Instagram para crianças
De olho na crescente demanda, o Facebook anunciou há algumas semanas a possível abertura de uma nova rede social voltada exclusivamente para os pequenos. A ideia é que a nova mídia funcione como o Instagram, porém com acesso liberado aos menores de 13 anos. A ideia é estudada levando em consideração o enorme número de menores que mentem suas idades para abrirem perfis nas redes administradas pelo Facebook diariamente.

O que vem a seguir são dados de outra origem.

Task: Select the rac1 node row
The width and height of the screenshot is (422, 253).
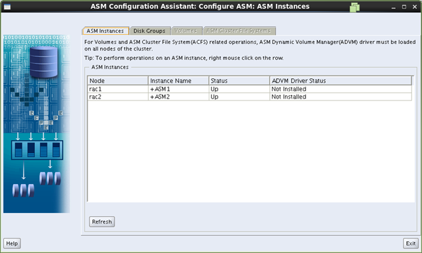Action: click(x=250, y=89)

A ideia não foi bem recebida pelos pais que, na semana passada, formalizaram uma série de protestos contra a plataforma alegando os riscos da exposição dos menores online, da coleta de dados e também os danos psicológicos que o ingresso precoce nas redes podem provocar. Numa carta, oficialmente encaminhada ao fundador e dono Facebook, Mark Zuckerberg e assinada por 35 organizações parentais, um dos argumentos é o de que o Instagram guarda relação direta com o risco do desenvolvimento de transtornos alimentares, cyber-bullying e assédio sexual.
O assunto repercutiu. Tanto que até celebridades se posicionaram acerca do tema. Em suas conta no Twitter, a humorista Tatá Werneck postou um parágrafo afirmando que não fará um perfil para sua filha Clara. “Se ela quiser ter redes sociais, ela faz quando crescer. E nós nem saberemos porque ela tem cara de que vai nos bloquear”, postou.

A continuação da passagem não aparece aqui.